Garth Brooks is that rare artist that transcends genres, while still seeming to remain true to his roots. He’s a country singer of ‘Cowboy Songs’, he’s a troubadour in the tradition of James Taylor, and he’s a consummate showman onstage. Perhaps what gets lost in the spectacle of his current world tour is that Garth Brooks is one of the best American songwriters of the last thirty years.
Brooks and his wife Trisha Yearwood (a top-notch performer in her own right) stopped by Richmond this weekend to play an astounding four sold out shows in three days at the Coliseum. The stage was one that allowed every seat in the arena a view (even behind the stage) and Brooks, sporting his famous cowboy hat and headset mic, was so frenetic, running to all areas of the stage, that it was easy to lose sight of where he was actually standing. Yes, the stage, the presentation and Brooks’ persona were big, but it’s the songs that keep the fans coming back in droves some nineteen years since he last played the city.
In 1991 when his album ‘Ropin’ The Wind’ was released, I was a full blown Metal Head, more likely to be listening to Metallica, Overkill or Danzig. But, thanks to my friend Eddie, with whom I rode to school each morning of the 1991-92 school year, even I had to admit that Garth was one hell of a songwriter and performer. Literally every day for two months straight, our morning school commute music was side one of ‘Ropin’ The Wind’, so I got to know those songs very well, and I liked them.
Last night, as I was part of a raucous and loud sold out crowd who knew all the words to every song, I thought a lot about that senior year of high school and about my friend Eddie. Music is memory and the memories were very thick as I sang along to “Friends in Low Places” and “The Thunder Rolls.” I felt very fortunate to see this show, and witness a performer who’s at that age now where he seems to fully appreciate all of the adulation and love his fans give him, and every night (sometimes twice in one day) for two and a half hours, he does all he can to reciprocate.

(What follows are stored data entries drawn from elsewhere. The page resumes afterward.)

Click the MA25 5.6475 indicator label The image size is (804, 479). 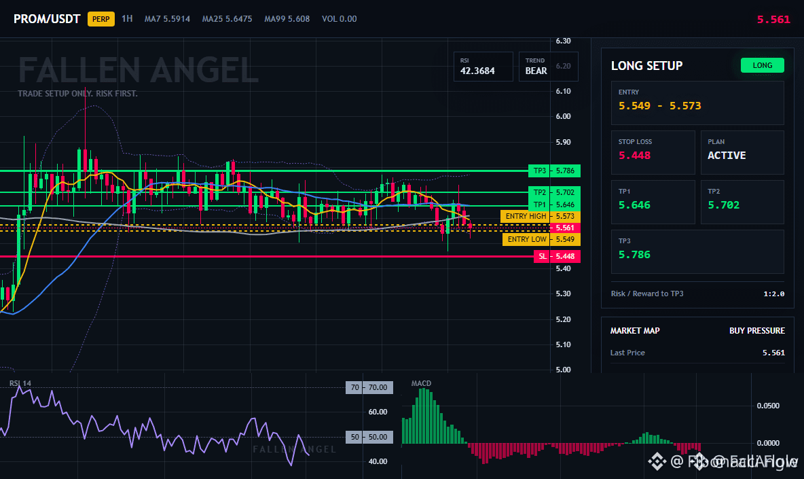pos(227,19)
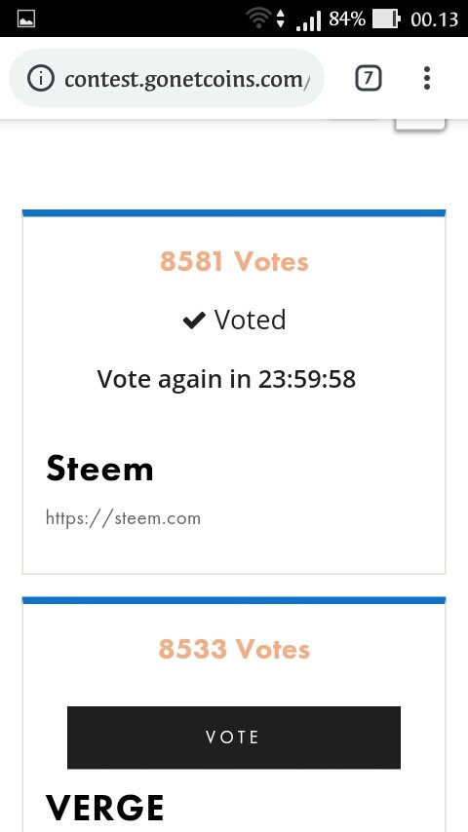468x832 pixels.
Task: Open the browser three-dot overflow menu
Action: pos(427,79)
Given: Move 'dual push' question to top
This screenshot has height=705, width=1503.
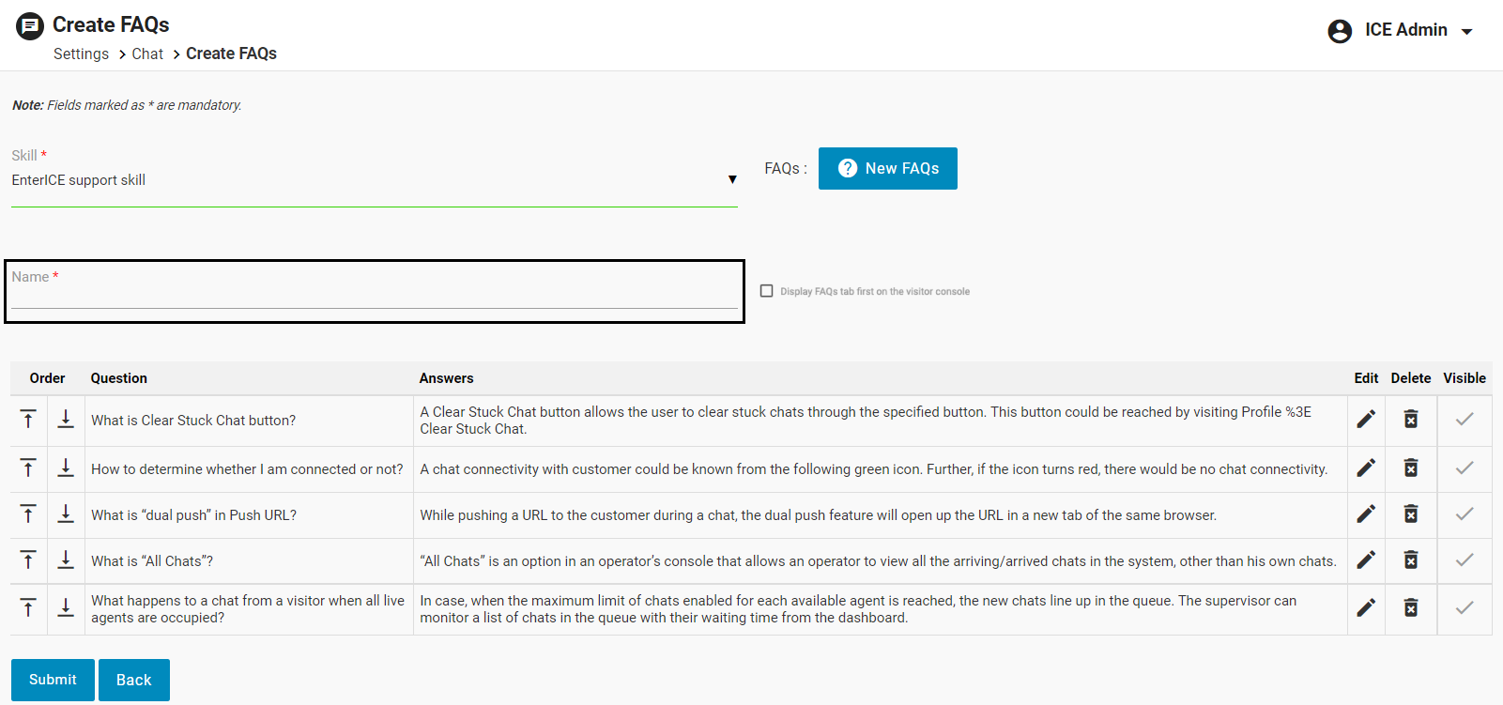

The setlist (mostly from memory, so apologies if it’s inaccurate):
Man Against Machine
Beaches of Cheyenne
Two of a Kind, Workin’ on a Full House
Two Piña Coladas
Papa Loved Mama
Ain’t Goin’ Down (‘Til the Sun Comes Up)
The Thunder Rolls
In Another’s Eyes (w/Trisha Yearwood)
Trisha Yearwood Set:
XXX’s and OOO’s (An American Girl)
How Do I Live
She’s in Love With the Boy
Garth Brooks Second Set
Callin’ Baton Rouge
Friends in Low Places
Wrapped Up in You
Standing Outside the Fire
In closing, it was a pleasure to see a performer who was genuinely having a blast on stage. Brooks and his band have been together for 20+ years and the sense of ‘family’ was palpable. This week was one of the most absurd, strangest weeks I have ever had (that did not involve a morphine drip). It was refreshing to simply be able to go out, have a good time, and realize that I had at least one thing in common with 11,000 other people in my city on a Saturday night. Music has a way of doing that, and I thank Garth for being the facilitator of that.